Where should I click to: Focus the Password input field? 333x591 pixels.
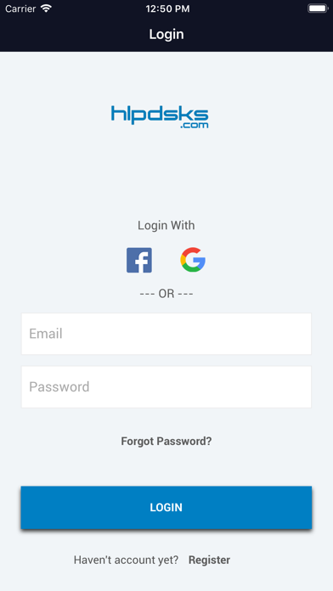point(167,386)
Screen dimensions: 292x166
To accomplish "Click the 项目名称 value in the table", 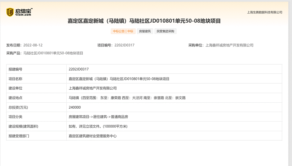I will click(x=119, y=79).
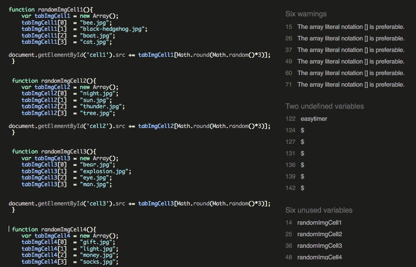Click the line 71 array literal warning
The image size is (416, 267).
point(345,85)
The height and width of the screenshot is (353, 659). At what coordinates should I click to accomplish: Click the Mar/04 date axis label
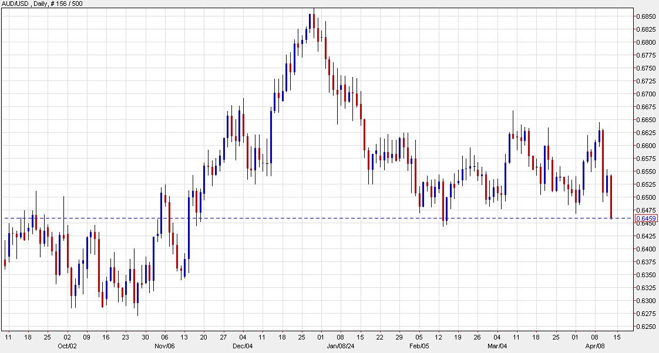[x=499, y=347]
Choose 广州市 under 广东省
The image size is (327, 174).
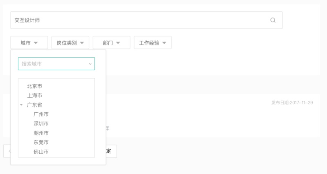click(41, 114)
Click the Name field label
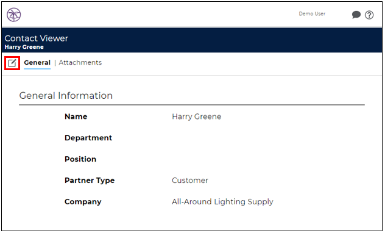The width and height of the screenshot is (385, 233). click(x=76, y=117)
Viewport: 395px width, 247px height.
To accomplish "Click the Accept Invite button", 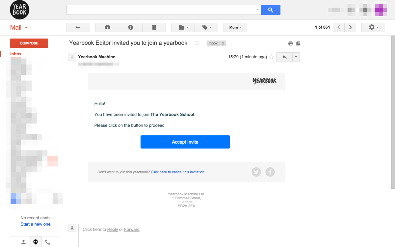I will pos(185,142).
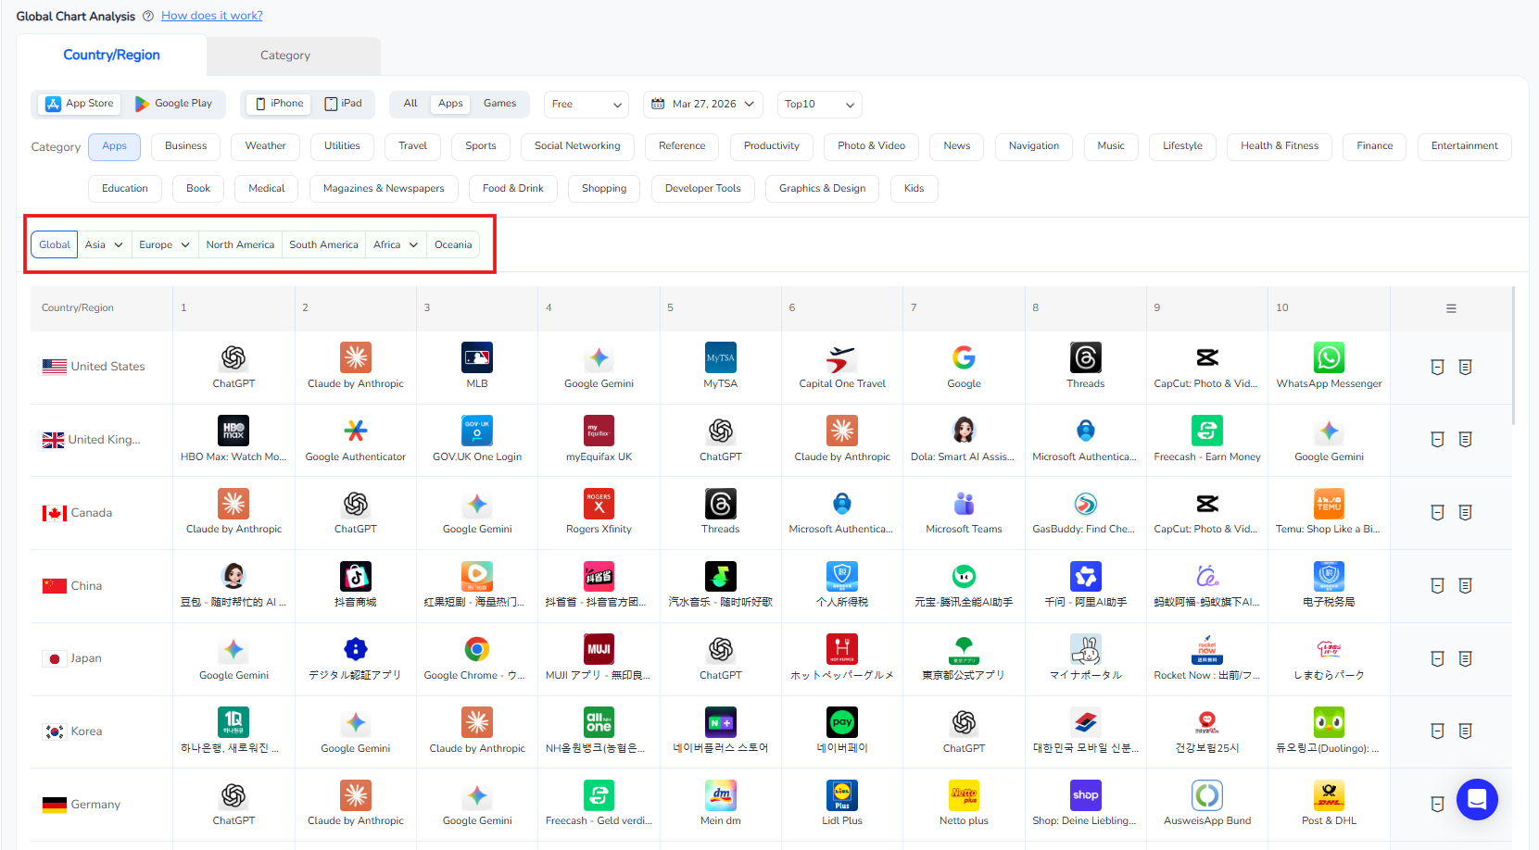Select the North America region tab
The height and width of the screenshot is (850, 1539).
pos(240,245)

● What is required:
Using the material above, transcribe exactly the lines from the one holding "The image size is (327, 174)." to the one holding "Viewport: 395px width, 247px height.", both ends kept. Do not carry over any pictures.

● Response to this exercise:
The image size is (327, 174).
click(41, 114)
Click the Name field label
The width and height of the screenshot is (385, 233). click(x=76, y=117)
Viewport: 395px width, 247px height.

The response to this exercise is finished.